A un certo punto, o meglio, a un certo orario del pomeriggio in Val Seriana, mi sono trovato di fronte all’atavico bivio: due partite da vedere in diretta. Quale scegliere? Per un breve momento ho ceduto allo zapping, ma poi ha vinto la bella realtà di venti ragazzi che corrono dietro a un pallone. Ho messo via il cellulare in cui stavo guardando dei frammenti di Napoli-Arezzo e mi sono dedicato alla sfida del parco Vilafant di Rovetta di cui ero privilegiato spettatore oculare.

Qui a due passi dall’impianto in cui si allena l’Arezzo, un gruppo di ragazzi, con una indomita presenza femminile, in un campetto polveroso di montagna, si è affrontato come mi capitava di fare ogni singolo giorno di vacanza nella mia adolescenza.

Una scena quindi già vista e vissuta mille volte: ci si ritrova al parco, c’è chi va e chi viene, due palloni (viene scelto il più bello), due squadre fatte sul momento con numeri variabili, maglie di Milan, Inter, Real Madrid, rilanci oltre la metà campo, infinite discussioni su un rigore (e su dove va battuto), il solito fenomeno che per trenta volte scarta tutti e va in gol.

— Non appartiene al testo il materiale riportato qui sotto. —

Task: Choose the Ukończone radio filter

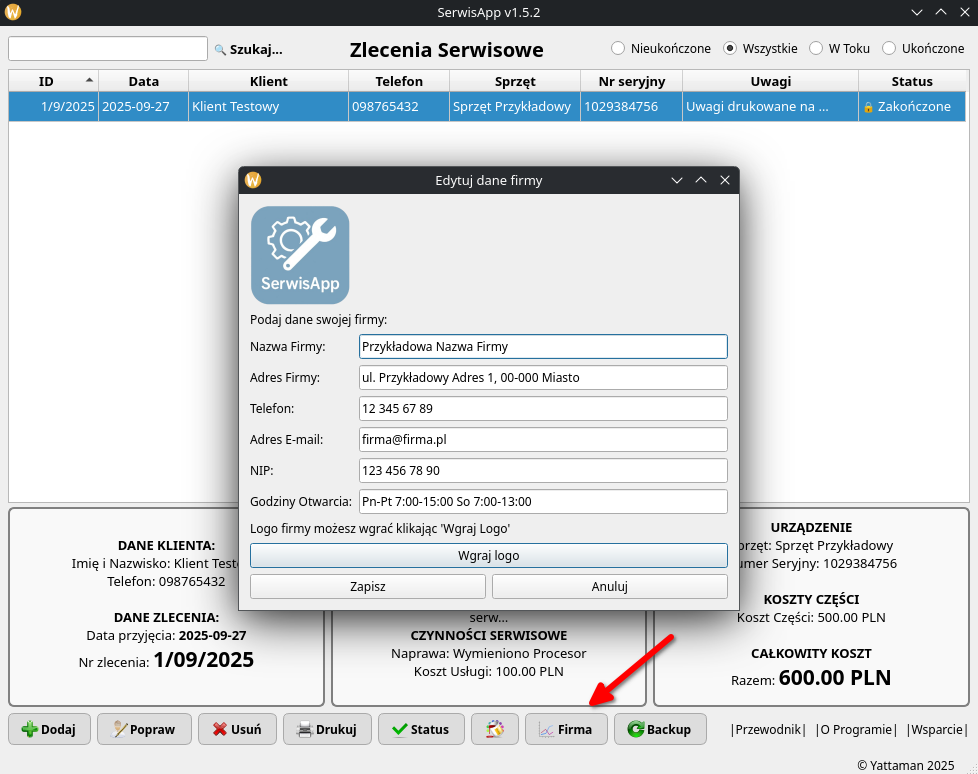Action: click(x=889, y=48)
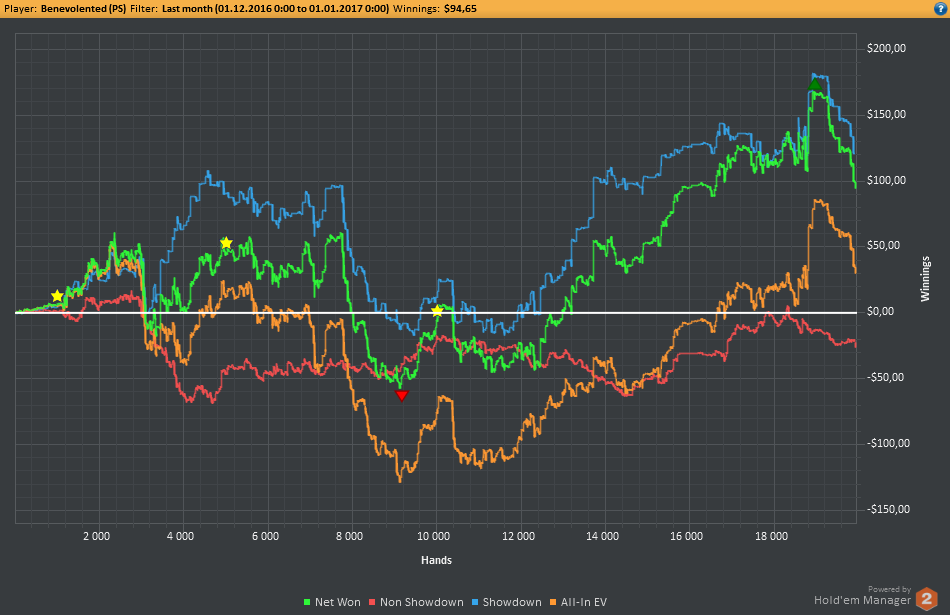Click the blue help question mark icon
Screen dimensions: 950x615
[938, 8]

Se la vista gode di tale spettacolo, il cuore amaranto è altrettanto pronto però a battere un colpo e mi capita quindi di dare una sbirciatina al cellulare, trovandomi di fronte al rigore del Napoli sbagliato da Politano che poi ribadisce in rete. A questo punto succede il “fatto”. La mia forte esclamazione ferma di colpo la partitella e tutti corrono accerchiandomi per avere notizie da Dimaro. Scopro allora con mia sorpresa che la notizia dello svantaggio partenopeo già circolava negli ambienti calcistici del parco e che i ragazzi del paese conoscono il nome della maggioranza dei giocatori dell’Arezzo. Do quindi appuntamento al giorno dopo, per l’allenamento pomeridiano degli amaranto e consegno come incentivo una bandiera della Curva Sud.

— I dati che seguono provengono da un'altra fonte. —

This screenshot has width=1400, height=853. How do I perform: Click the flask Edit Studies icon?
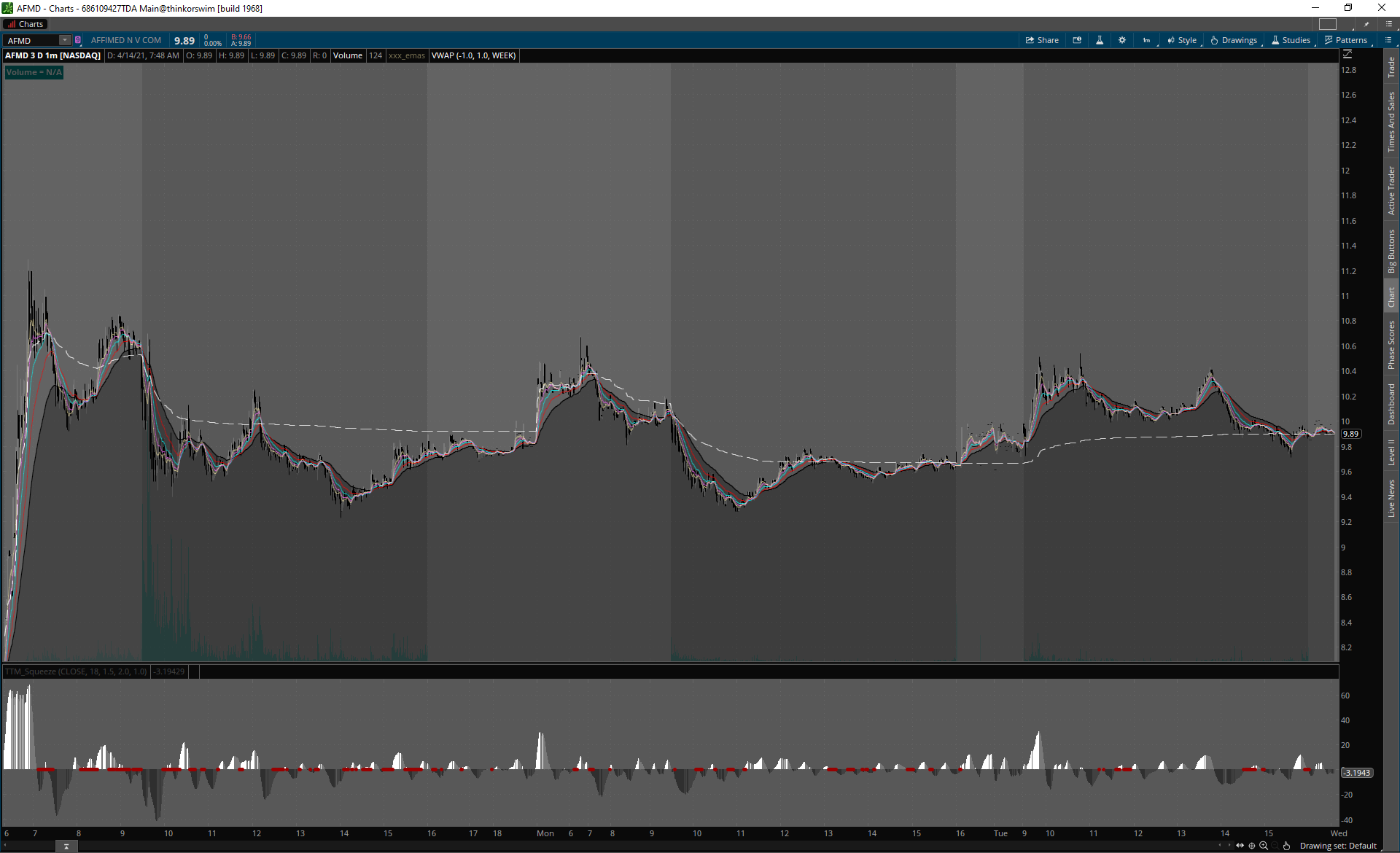coord(1100,40)
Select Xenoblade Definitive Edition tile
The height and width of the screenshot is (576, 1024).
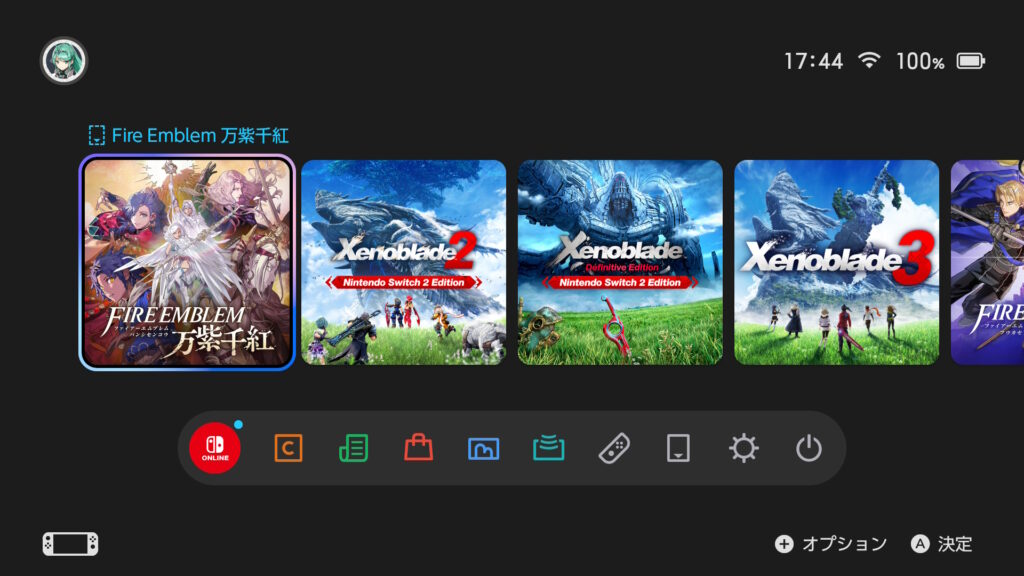point(620,263)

A questo punto mi permetto di mandare due appelli e il primo non può essere che al presidentissimo Guglielmo Manzo affinché offra la merenda a questi nostri nuovi tifosi.

L’altro è per i padroni del pallone o coloro che si considerano tali. Voi (Figc & Co.) che di fatto avete la responsabilità di gestire il gioco più bello del mondo. Trovate le soluzioni giuste e dateci una Nazionale decente. Senza inventarvi scuse e parlare a vanvera. Si può fare. Fatelo.

L’Italia è una Repubblica fondata sul pallone. In un parco pubblico, su 20 ragazzi, 19 giocano a calcio. Dategli un Mondiale.